According to my receipts, I’ve been playing Minecraft since about October of 2014. My friend Ken started playing right around the same time. Neither of us play multiplayer (on a server), or with other people. In fact, even though Ken was my roommate for almost a year and a half I think we looked at each other’s Minecraft games maybe five times combined over that time.
Now Ken, he’s been to every kind of biome, and he’s been down into the Nether. He’s caught every kind of animal. He’s farmed mobs. He’s found giant mushrooms and rare metals and log cabins and all kinds of other things.
I have dug holes. I have lined those holes with polished stone, and then I have dug more holes.
Now, one might be thinking that’s the point of Minecraft but here’s the difference between how I play and how Ken plays: Ken digs holes to get resources to go do things with those resources. I dig holes to get resources to organize those resources.
What are Minecraft materials, really, other than content? We’ve got different kinds of content: granite, diorite, andesite, some various ores, sand…
Each of those content types have their own behaviors. Some will stay wherever you put them. Others are affected by gravity. Some are fragile to Creeper explosions and some are more resilient to them. (In that sense, Creepers are essentially online trolls.)
Some content types in Minecraft will kill you if you get buried underneath them. They’re like keeping up with the current news cycle.
Some content types will set you on fire. They are also just like the current news cycle.
Ultimately, what I discovered was that every Minecraft world is like a giant poorly-organized SharePoint intranet site: it has veins of quality content surrounded by unappealing stone that someone piled in there without reason. The goal is clear: dig out the quality content, organize it until it can be used to create greatness, then create greatness.
Y’all, the world of Minecraft is a mess, and I set out to clean it the heck up, underground anyway.
In my first world, I was quite satisfied to dig things up and sort them into boxes.
The problem with that approach was that some of my rooms underground got too big for the system to handle. Instead of displaying the far wall, the system would just draw sky, and I saw some spectacular sunsets from way underground. But hey, it was organized!
So about a year or so into this one, I decided that, while it was nicely organized, it wasn’t organized enough, so I started over in a new world.
In that one, I decided, I’d keep everything organized and neatly structured. I colored each floor by rock color, and each room was 8 blocks by 8 blocks (10 by 10 if you counted the walls).
And that was all well and good, except (don’t laugh) all the rooms look the same, so I kept getting lost. I turned to Omnigraffle to track my work.
That’s right, in addition to a content strategy for the content I was discovering buried below the grass in my minecraft world, I was now building a site map.
Most people would’ve reconsidered their life choices at this point, but I am not Most People, I am an Information Architect.
Folks, this is what I live for.
The way I relaxed between big projects at Vanguard was by inventorying incredibly large SharePoint sites.
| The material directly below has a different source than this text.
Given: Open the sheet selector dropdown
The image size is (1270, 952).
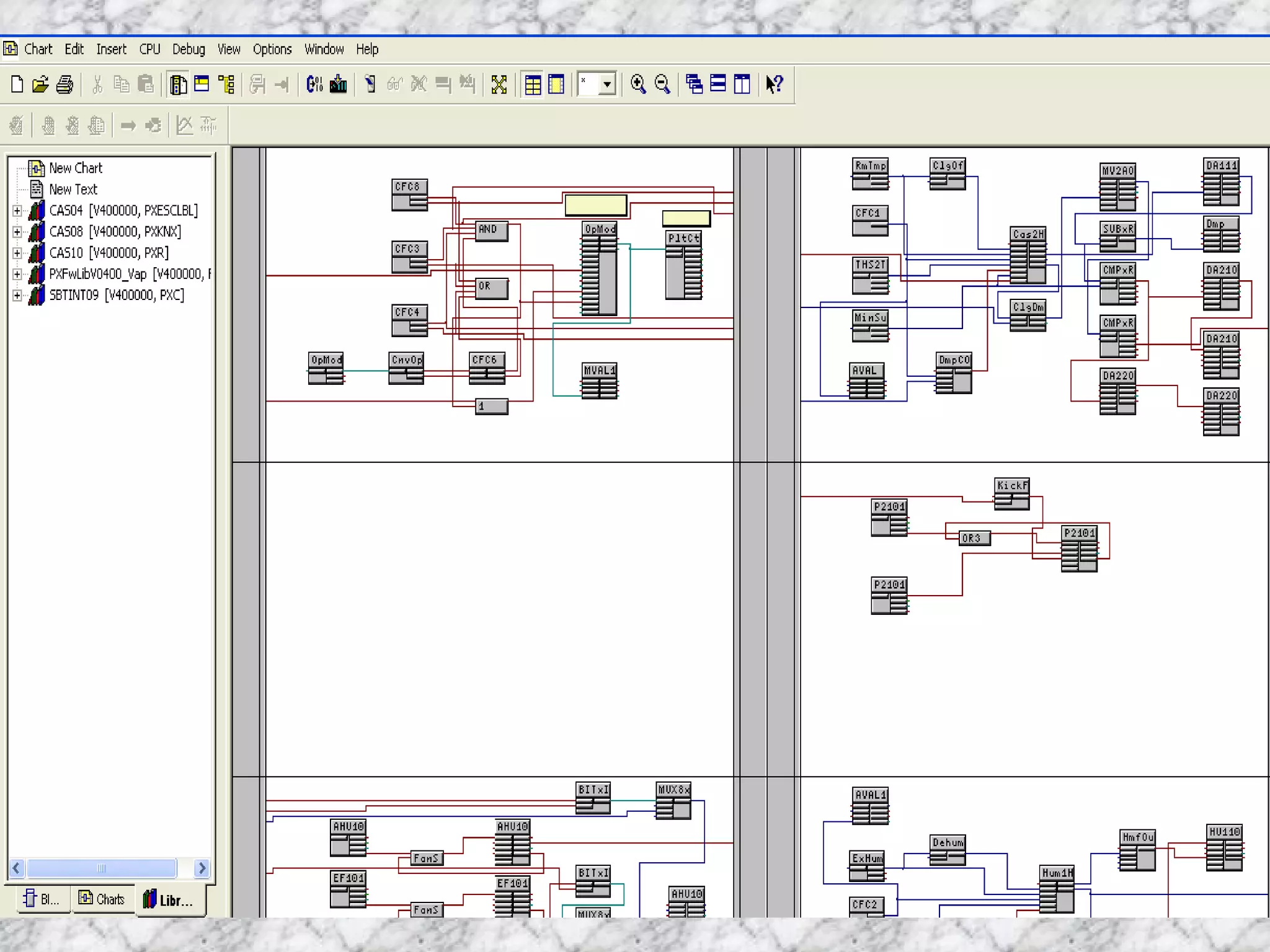Looking at the screenshot, I should pyautogui.click(x=607, y=84).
The way I relax in the garage or the kitchen is by reorganizing the cabinets or the wood shop.
The way I relax on my phone is match-three games, or logic puzzles, or Solitaire (which is ultimately just a big sorting exercise).
And apparently, the way I play Minecraft is to organize the world.
We make the world into the things we enjoy, as much as we make what we enjoy into the world. If after a long day of content strategy, what you want to do is organize even more content, Minecraft scratches that itch quite nicely for me — even if it means you don’t play it like most people do.
On the other hand, if you tell me that your favorite thing to do is organize your video game materials into varying boxes, friend, let me introduce you to a career in taxonomy. You’ll be fine.